When I saw her, she never said my name. Throughout my years with her, she had never addressed me in a manner that gave me any insight she could even recall whom I was…but she didn't need to. It was never necessary because each time I approached her, I saw it in her eyes. I knew that she knew me… in some way. Deep down in her, I meant something- I had to have. I found it in me to learn to love this woman solely on what I saw in her.
Loving another with Alzheimer's disease was one of the most devastating experiences I have ever endured. I was forced to watch my grandmother continue to suffer each day that passed.
My Grandmother was diagnosed about 10 years ago. It started slowly, and then all at once, almost as if it had always been there. I was too young to grasp what was happening when the news first arrived, although, even if I wasn’t, I know I still wouldn’t be able to understand exactly what had happened.
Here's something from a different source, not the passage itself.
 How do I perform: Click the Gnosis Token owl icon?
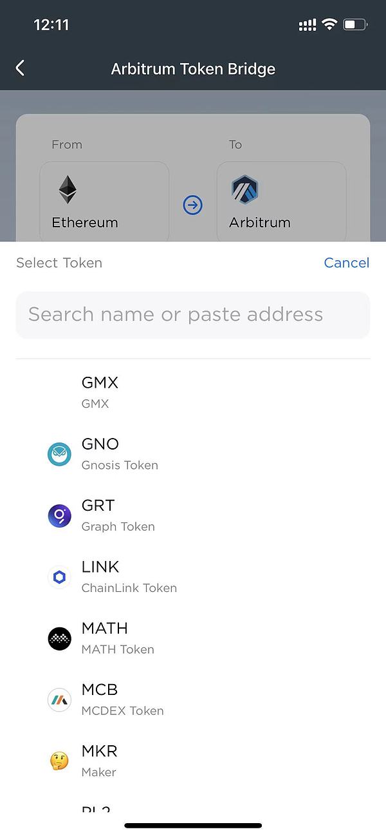coord(59,455)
It began with upset phone calls in the middle of the night because she couldn't remember what day of the week it was to attend Sunday mass, and ended with restless nights of screaming and crying while she banged on the exit door of the senior living home.
She moved from home to home in order to afford the costly supervision that was required with her case and they seemed to shrink each time she went, but the last home was the one I recall the most. It was awful. Almost like a box of a place, with plain white walls, one TV, and about six doors for patients’ rooms.
I remember a man who I saw every week that I visited my Grandmother in her last home. The man was a former soldier. He looked to be in his late 50’s and almost every time I saw him, I saw his wife. She was a woman about the same age, who spent her life loving the man she had committed her life to, while he loses more and more memory of her as each day passes.
And then there was Beth. Beth was a small old woman, whom I absolutely adored. She seemed to be so sharp — you would have never guessed that she was suffering, but each time I arrived she clutched different book to her chest. She read a different book each week for her last few years of life. I came to discover a type of beauty in this irony. A woman, who lived the same exact daily routine, which she forgets each day, but still manages to clutch a novel with thousands of different endings in it. A novel, which changed for her each time it opened. Maybe that was her escape.
I can vividly recall a certain moment with my Grandmother. It was a Christmas morning. After I hadn't heard her call me by my name for about two years now, I questioned whether or not she knew who I was at all. She looked at me and grabbed my hand while saying, "Mackenzie... nobody really knows nothin" and looked back up. The most accurate words of wisdom I've heard yet.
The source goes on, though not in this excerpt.